Tuesday, March 27, 2007
The Easter Bunny cometh on the heels of Tenebrae
We’ve always colored eggs for Easter, and of course the mythical bunny left a brimming basket of chocolates and filled plastic eggs for our daughters every year. My family says I’ll make a holiday at the drop of a hat, and I figure that has to do with my German-speaking ancestors who came from Switzerland, according to our family historian. Many customs I grew up with reach to a distant time and were handed down by way of oral histories as well as histories recorded in a family Bible that dates to the 1700s.
My daughters often asked where the Easter bunny came from, and I always told them he was magic so he came from a magical place no one knows. But the History channel offers an explanation dating to the Anglo-Saxon Teutonic goddess of spring and fertility, Eastre, who was often depicted with a hare or rabbit. The channel credits German settlers for the holiday bunny. These settlers brought to America the myth of "Oschter Haws" who hopped around on Easter Eve leaving colored eggs for children.
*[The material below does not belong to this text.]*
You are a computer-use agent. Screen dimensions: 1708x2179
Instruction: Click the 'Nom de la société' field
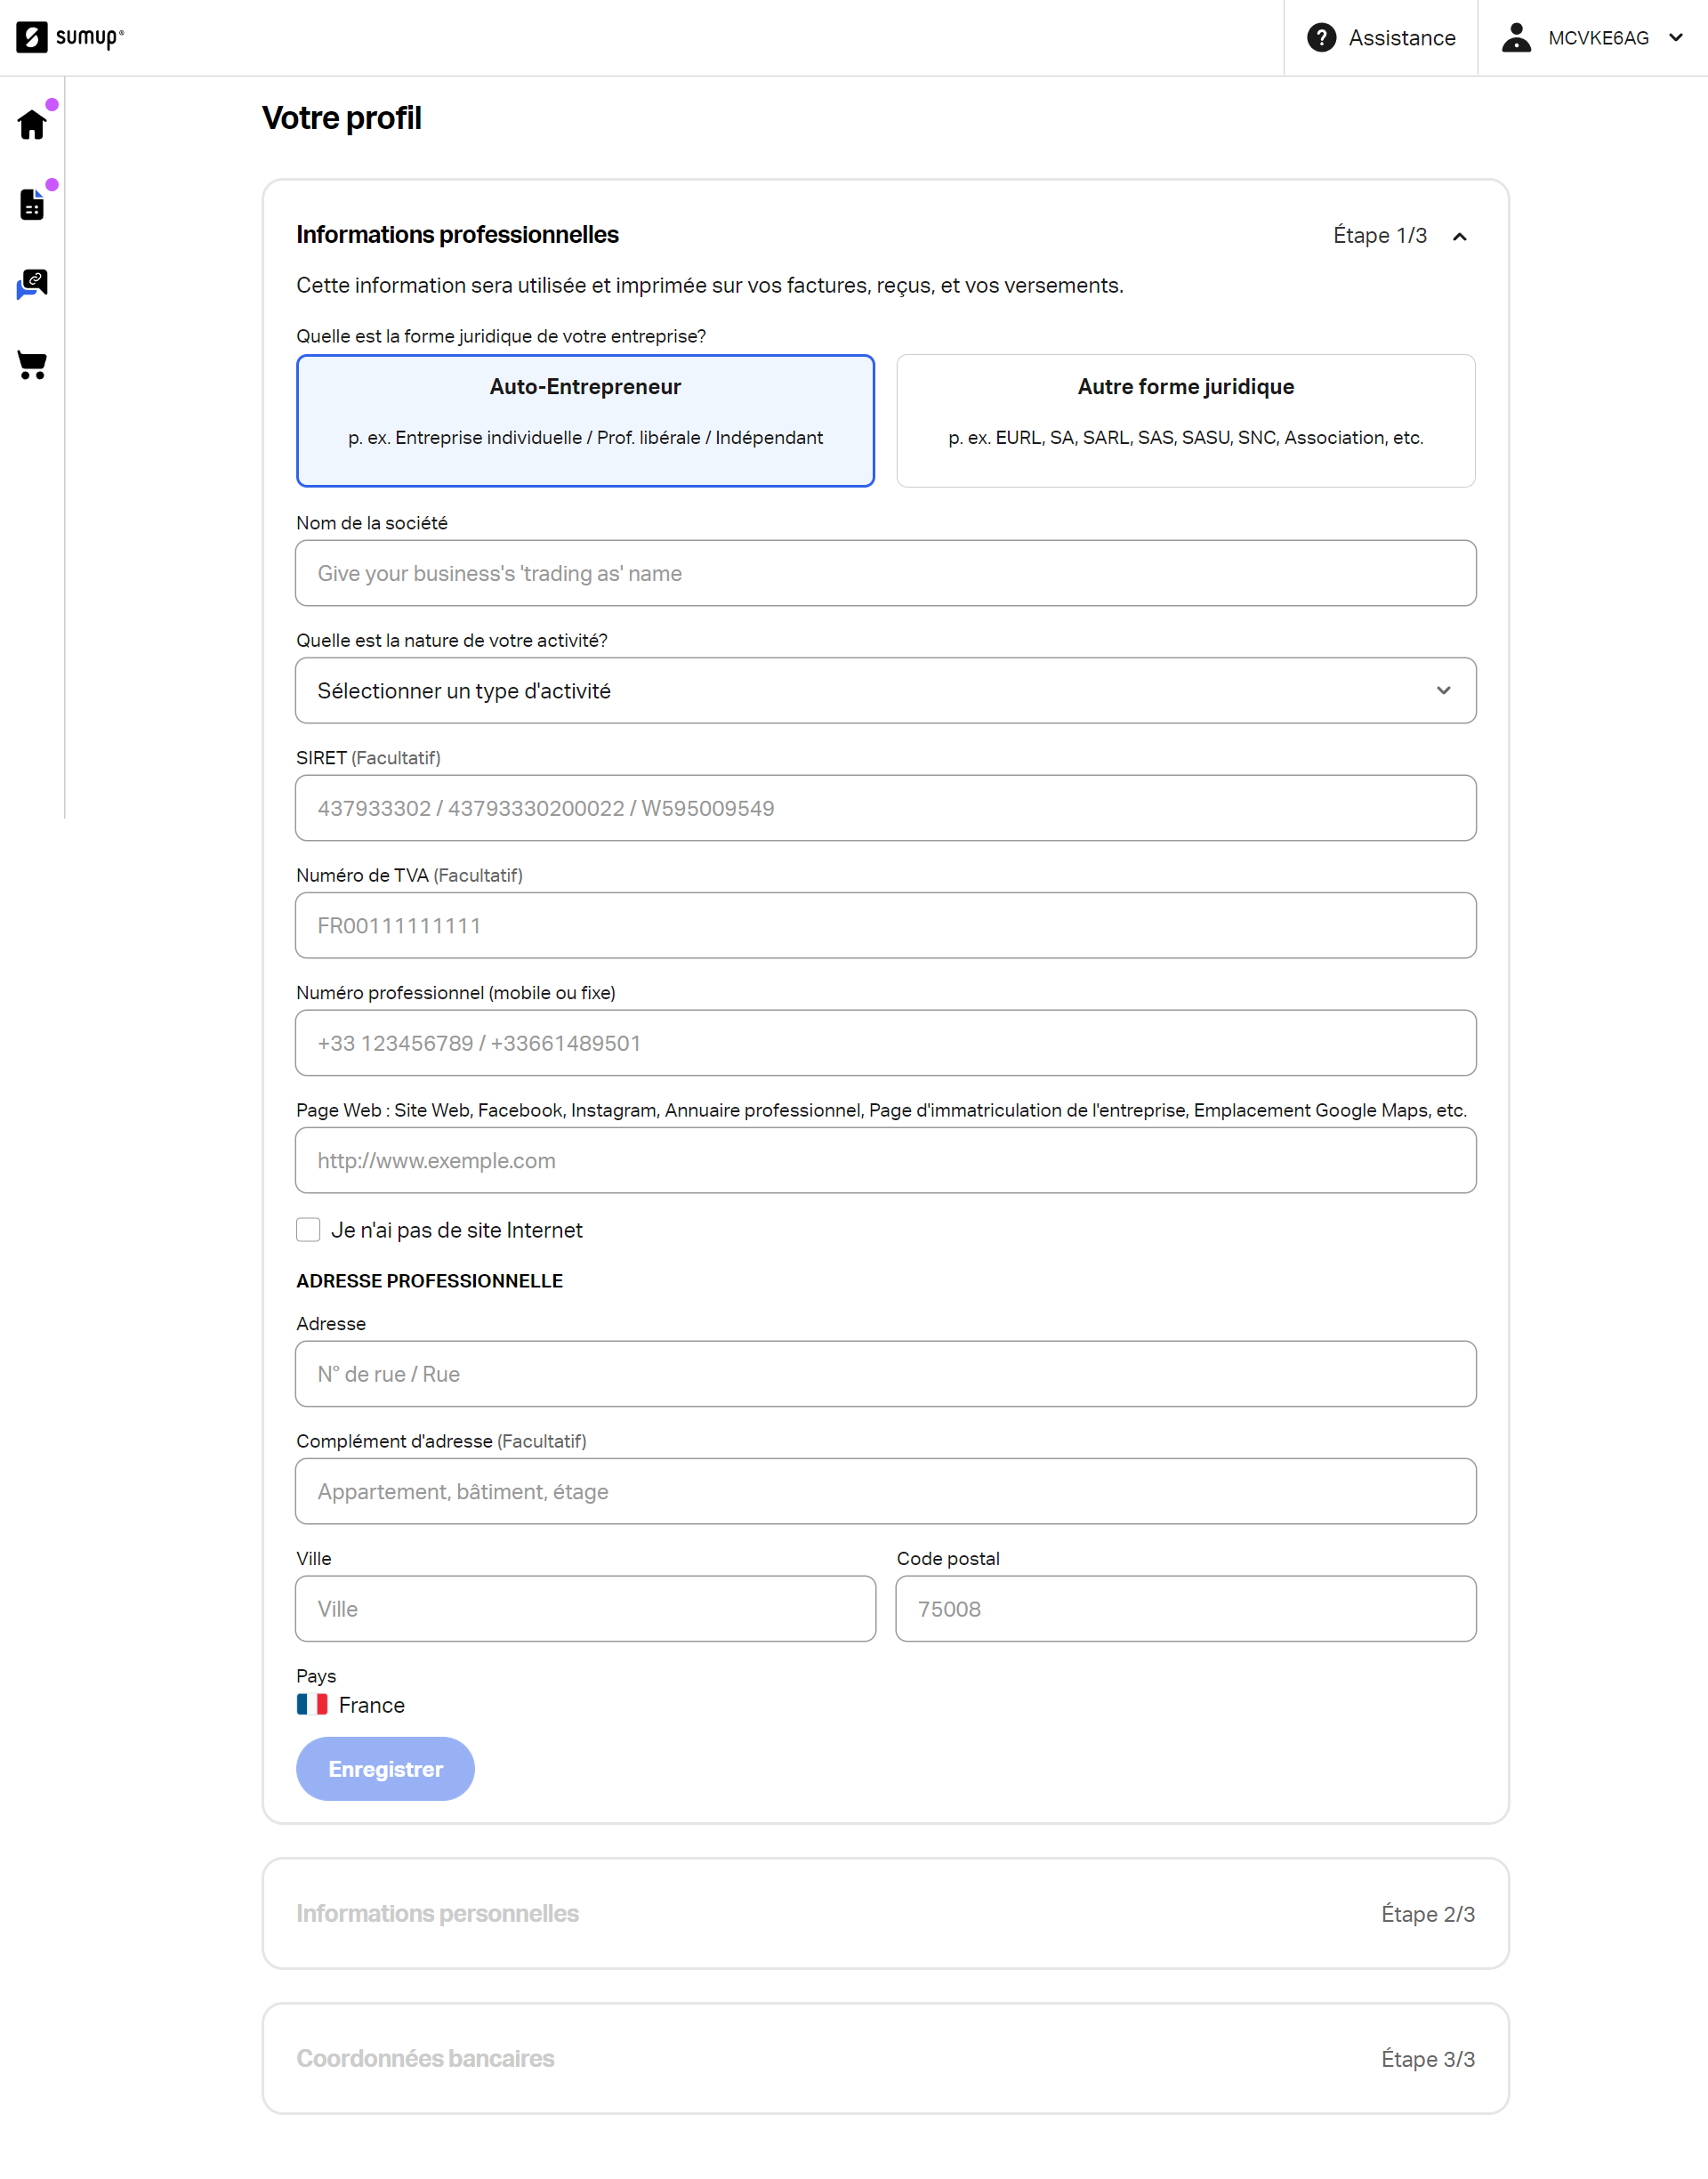[x=885, y=573]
Christians celebrate the resurrection of Christ on Easter; ancient tribes celebrated similarly, marking the season of rebirth after a long cold winter. One of the most profound moments in my family’s Easter occurs when we attend Tenebrae on Good Friday. This is a somber service, with the church gradually fading to darkness. The altar is stripped, and the Holy Book is slammed shut. Members depart in silence. It is a service that above all others leads to an examination of the self and the soul. It is in sharp contrast to Easter Sunday when the theme is celebratory and members greet one another by saying, “The Lord is risen.” Those greeted respond, “He is risen, indeed.”
My faith is a blend of customs that date to pre-Christian times and customs that were born during our Catholic influenced period before the Reformation. I often tell others we Lutherans are renegade Catholics, but we are also renegade pagans. And of course, both Christians and Muslims can thank Jews for getting us going in the first place.
What’s important I think is that we continue our traditions, sharing oral history with our children, so that we are able to keep on going, hopefully to bring light into the world rather than darkness.